The Ethel LeFrak Holocaust Education Conference seeks to enhance Catholic-Jewish understanding by educating the educators. The Conference will equip teachers and faculty members, especially those at Catholic institutions, to enter into serious discussions on the causes of anti-Semitism and the Holocaust, and to write and deliver papers that shape appropriate curricular responses at Catholic institutions and other educational sites.

The 2009 Holocaust Education Conference at Seton Hill is made possible by benefactor Ethel LeFrak. In 2008, LeFrak, a noted New York philanthropist, made a $750,000 donation to the Seton Hill University National Catholic Center for Holocaust Education to endow The Ethel LeFrak Holocaust Education Conference and create The Ethel LeFrak Student Scholars of the Holocaust Fund.

A graduate and trustee of Barnard College, Ethel LeFrak has been active as a trustee or member of the board of directors for many cultural, philanthropic, educational and medical institutions, including serving as a trustee of the Cardozo Law School, vice president of the Little Orchestra Society, trustee of the Carnegie Council for Ethics in International Affairs, trustee of the Albert Einstein Medical College, and patron of the Asia Society.

A member of the Metropolitan Opera’s “Golden Horseshoe” and “Opera Club,” LeFrak also has been a patron of Lincoln Center, a conservator of the New York Public Library, a member of the Council of the Salk Institute, and a member of the Board of the United Nations International Hospitality Committee, which was instrumental in having her and her husband, the late Dr. Samuel J. LeFrak, honored with the United Nations’ “Distinguished Citizens of the World” Award in 1994.

In 1996, LeFrak was awarded a Doctor of Humane Letters, honoris causa, from Seton Hill.

With her husband, LeFrak co-authored two books on their family art collection, “Masters of the Modern Tradition” and “A Passion for Art.” The LeFrak collection has been hailed by Art and Antiques magazine as being one of America’s top 100 collections.

The National Catholic Center for Holocaust Education (NCCHE) was established on the campus of Seton Hill University in 1987. Seton Hill initiated this national Catholic movement toward Holocaust studies in response to the urging of Pope John Paul II to recognize the significance of the Shoah, the Holocaust, and to "promote the necessary historical and religious studies on this event which concerns the whole of humanity today." The NCCHE has as its primary purpose the broad dissemination of scholarship on the root causes of anti-Semitism, its relation to the Holocaust, and the implications from the Catholic perspective of both for today's world.

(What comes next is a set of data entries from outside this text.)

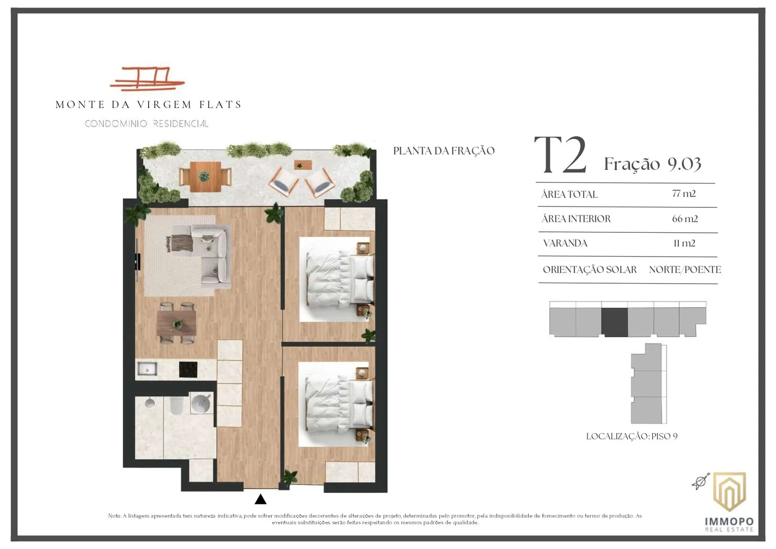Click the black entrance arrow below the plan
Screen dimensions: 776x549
tap(260, 499)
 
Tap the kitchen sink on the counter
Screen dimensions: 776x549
tap(147, 369)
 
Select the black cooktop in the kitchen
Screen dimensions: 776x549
tap(188, 370)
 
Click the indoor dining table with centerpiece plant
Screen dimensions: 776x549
tap(176, 323)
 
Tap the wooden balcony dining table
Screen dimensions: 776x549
tap(205, 176)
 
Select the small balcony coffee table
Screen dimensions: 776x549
tap(303, 165)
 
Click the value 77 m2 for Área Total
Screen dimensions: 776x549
tap(684, 193)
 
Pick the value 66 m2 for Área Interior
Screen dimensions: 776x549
tap(685, 219)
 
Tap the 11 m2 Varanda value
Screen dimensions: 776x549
tap(684, 243)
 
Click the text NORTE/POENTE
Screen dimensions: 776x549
tap(685, 269)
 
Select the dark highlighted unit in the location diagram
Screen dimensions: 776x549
tap(615, 322)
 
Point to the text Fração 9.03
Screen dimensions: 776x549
tap(652, 164)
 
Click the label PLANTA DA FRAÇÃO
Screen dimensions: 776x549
tap(444, 150)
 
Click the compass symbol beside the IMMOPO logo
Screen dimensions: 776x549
tap(700, 481)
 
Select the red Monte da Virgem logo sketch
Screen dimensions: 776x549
tap(147, 79)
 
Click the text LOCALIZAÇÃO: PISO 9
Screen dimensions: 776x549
tap(632, 436)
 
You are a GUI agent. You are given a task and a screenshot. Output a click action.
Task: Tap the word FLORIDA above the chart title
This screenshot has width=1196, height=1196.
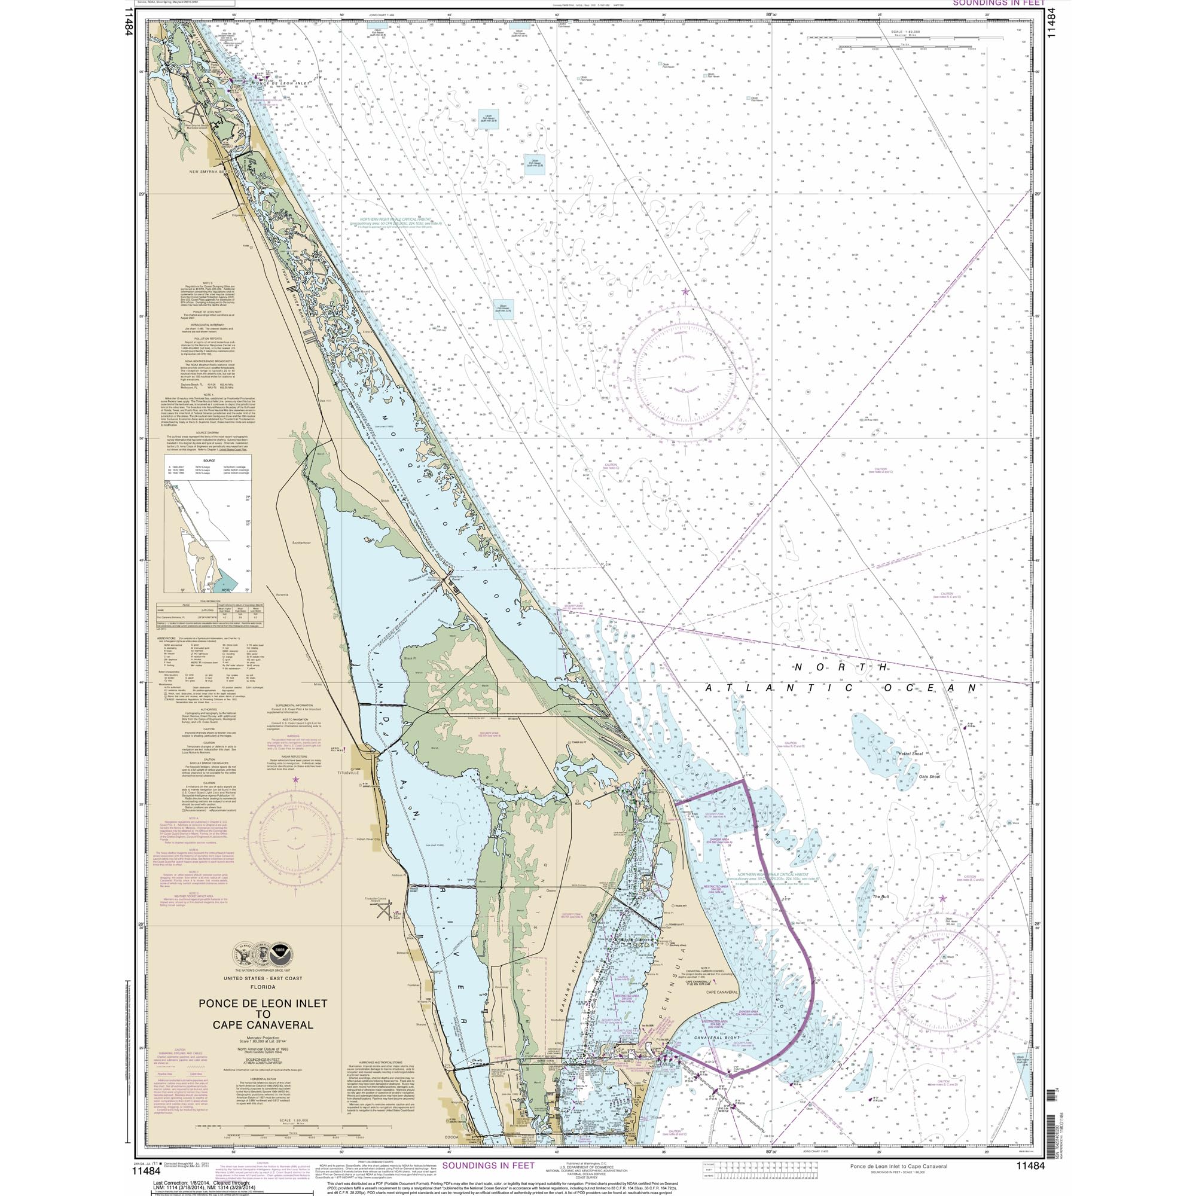point(263,988)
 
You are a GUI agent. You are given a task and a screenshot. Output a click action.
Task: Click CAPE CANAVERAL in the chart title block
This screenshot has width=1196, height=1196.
point(263,1024)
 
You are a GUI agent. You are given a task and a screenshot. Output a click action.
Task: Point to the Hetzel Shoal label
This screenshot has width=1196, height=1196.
point(910,753)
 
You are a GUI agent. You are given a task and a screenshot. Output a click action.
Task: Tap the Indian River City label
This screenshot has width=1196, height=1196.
point(370,840)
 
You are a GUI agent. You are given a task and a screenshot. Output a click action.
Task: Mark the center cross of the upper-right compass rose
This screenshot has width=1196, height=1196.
point(685,374)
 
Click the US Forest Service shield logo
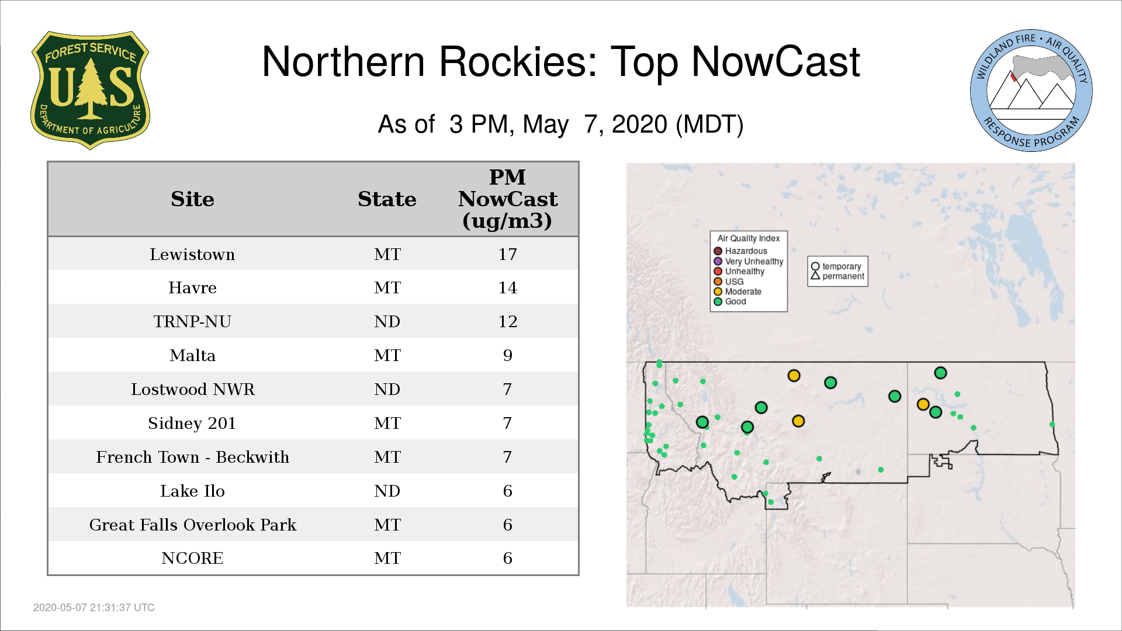[x=90, y=90]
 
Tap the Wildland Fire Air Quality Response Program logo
[x=1031, y=91]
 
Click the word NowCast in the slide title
[x=775, y=61]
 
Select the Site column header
[x=192, y=199]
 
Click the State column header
[x=387, y=199]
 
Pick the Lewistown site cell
[x=192, y=254]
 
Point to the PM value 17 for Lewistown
[x=507, y=254]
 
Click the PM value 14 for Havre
[x=507, y=287]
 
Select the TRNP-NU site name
[x=192, y=321]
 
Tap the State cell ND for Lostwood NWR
[x=387, y=389]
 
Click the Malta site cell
[x=192, y=355]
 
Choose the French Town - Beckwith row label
[x=192, y=457]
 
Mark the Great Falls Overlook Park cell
[x=192, y=525]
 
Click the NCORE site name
[x=192, y=558]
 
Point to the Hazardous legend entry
[x=740, y=251]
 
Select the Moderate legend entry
[x=737, y=292]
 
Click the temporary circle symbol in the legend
[x=815, y=266]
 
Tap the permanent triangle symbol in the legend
[x=815, y=275]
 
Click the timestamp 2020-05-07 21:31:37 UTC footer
[x=94, y=608]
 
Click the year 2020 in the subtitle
[x=639, y=124]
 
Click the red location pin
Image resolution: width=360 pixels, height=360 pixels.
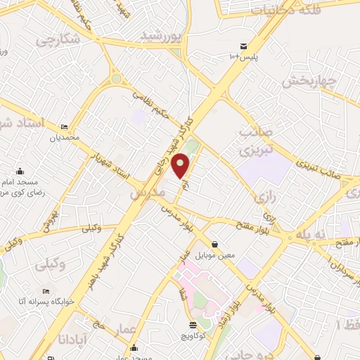coord(182,165)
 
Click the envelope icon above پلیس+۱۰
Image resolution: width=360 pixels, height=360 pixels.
coord(245,44)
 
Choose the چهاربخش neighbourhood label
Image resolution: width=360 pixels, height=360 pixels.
coord(306,82)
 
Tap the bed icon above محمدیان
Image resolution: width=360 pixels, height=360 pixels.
coord(65,127)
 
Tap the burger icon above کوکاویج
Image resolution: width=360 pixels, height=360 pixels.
coord(193,325)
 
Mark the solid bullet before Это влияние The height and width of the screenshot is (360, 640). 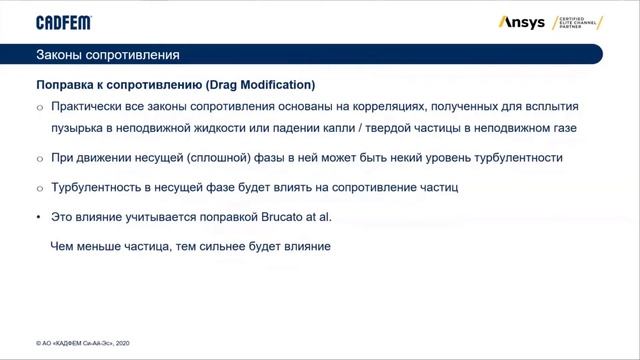(39, 216)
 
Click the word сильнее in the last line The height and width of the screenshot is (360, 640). (233, 245)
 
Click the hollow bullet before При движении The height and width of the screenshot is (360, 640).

Toward this end the Center is committed to equipping scholars, especially those at Catholic institutions, to enter into serious discussion on the causes of anti-Semitism and the Holocaust; shaping appropriate curricular responses at Catholic institutions and other educational sites; sustaining Seton Hill's Catholic Institute for Holocaust Studies in Israel through a cooperative program with Yad Vashem, the Isaac Jacob Institute for Religious Law, and Hebrew University; encouraging scholarship and research through conferences, publications, workshops for educators, and similar activities; sponsoring local events on the Holocaust and related topics in the University and the community, and enhancing Catholic-Jewish relations.